David L. Norvell, Atty. Gen., Lee Griffin, Asst. Atty. Gen., Santa Fe, for plaintiff-appellee.

OPINION

WOOD, Chief Judge.

The appeal is concerned with the variance between the offense charged and the offense for which defendant was convicted in a trial to the court without a jury. The indictment charged homicide by vehicle on the basis of reckless driving. Sections 64-22-1 and 64-22-3, N.M.S.A. 1953 (2d Repl. Vol. 9, pt. 2). The trial court found defendant guilty of "... driving his automobile on the left side of the roadway within a legally designated no passing zone contrary to the provisions of Section 64-18-4, [64-18-14] ..." N.M.S.A. 1953 (2d Repl. Vol. 9, pt. 2).

The trial court convicted defendant of violating § 64-18-14, supra, on the theory that the "no-passing" violation was a lesser included offense. Defendant asserts, and the State agrees, that a violation of § 64-18-14, supra, is not a lesser included offense. We also agree that it is not a lesser included offense. State v. Trujillo (Ct. App.), 85 N.M. 208, 510 P.2d 1079, decided May 16, 1973.

The State did not rely on a lesser included offense theory. After the oral finding of guilt and oral pronouncement of sentence, but before entry of a written judgment, the State moved to amend the indictment by adding a second count. This second count would have charged defendant with a violation of § 64-18-14, supra. The *58 trial court noted the pendency of this motion in entering its written "Judgment and Sentence" but did not rule on this motion.

Could the State's motion, if granted, validate defendant's conviction? State v. La Rue, 67 N.M. 149, 353 P.2d 367 (1960) states: "... a person cannot be convicted of an offense of which he is not charged... ." Smith v. Abram, 58 N.M. 404, 271 P.2d 1010 (1954) states: "That a person may not be punished for a crime without a formal and sufficient accusation even if he voluntarily submits to the jurisdiction of the court cannot be questioned. Such is the undisputed law in all jurisdictions...."

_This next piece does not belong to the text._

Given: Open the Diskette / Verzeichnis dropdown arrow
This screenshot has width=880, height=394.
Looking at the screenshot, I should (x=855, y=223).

Sections 41-6-37 and 41-6-39, N.M.S.A. 1953 (2d Repl. Vol. 6), subsequently repealed, were in effect at the time the indictment was filed in this case. Section 41-6-37(2), supra, pertains to variance between the "... allegations of an indictment ... which state the particulars of the offense ... and the evidence offered in support thereof... ." Under § 41-6-37(2), supra, the indictment may be amended to conform to the evidence. Section 41-6-39, supra, authorizes amendment of the indictment after verdict and before sentence is pronounced, "... so as to state the particulars of the offense, as proved... ."

Neither § 41-6-37(2), supra, nor § 41-6-39, supra, apply to the situation in this case. Both sections go to amendment of the indictment to conform to evidence introduced in support of the charge made in the indictment. See State v. Ardovino, 55 N.M. 161, 228 P.2d 947 (1951). Neither apply to the situation of first convicting a defendant of an offense without charging him with that offense and then moving to amend the indictment by adding that charge subsequent to conviction. Section 41-6-37(2), supra, and § 41-6-39, supra, do not authorize amendments to accuse a defendant of a crime different from the crime originally charged. Annot., 17 A.L.R.3d 1181, § 15 at 1223 (1968).

As stated in State v. Loveless, 39 N.M. 142, 42 P.2d 211 (1935):

"... [I]t was error for the court to instruct the jury that the defendant was on trial for an offense distinct from the one of which he was charged. Of what good would be the constitutional guaranty to the accused `to demand the nature and cause of the accusation' [N.M.Const. Art. II, § 14] if the court may instruct the jury that the accused is charged with an offense of which he is not charged? We regard it as fundamental that the accused must be tried only for the offense charged in the information. ..." (Our emphasis)

The State's motion to amend, even if granted, could not validate defendant's conviction.

Defendant was not convicted of homicide by vehicle. Instead, he was impliedly found not guilty of that offense when he was erroneously found guilty of the "no-passing" offense on the theory that it was a lesser included offense. Defendant's "no-passing" conviction cannot stand because, at this point, he has never been charged with that offense. See State v. Chacon, 62 N.M. 291, 309 P.2d 230 (1957). The "Judgment and Sentence" is reversed. The cause is remanded with instructions to dismiss the homicide by vehicle charge, and for such further proceedings as may be appropriate.

It is so ordered.

HENDLEY and HERNANDEZ, JJ., concur.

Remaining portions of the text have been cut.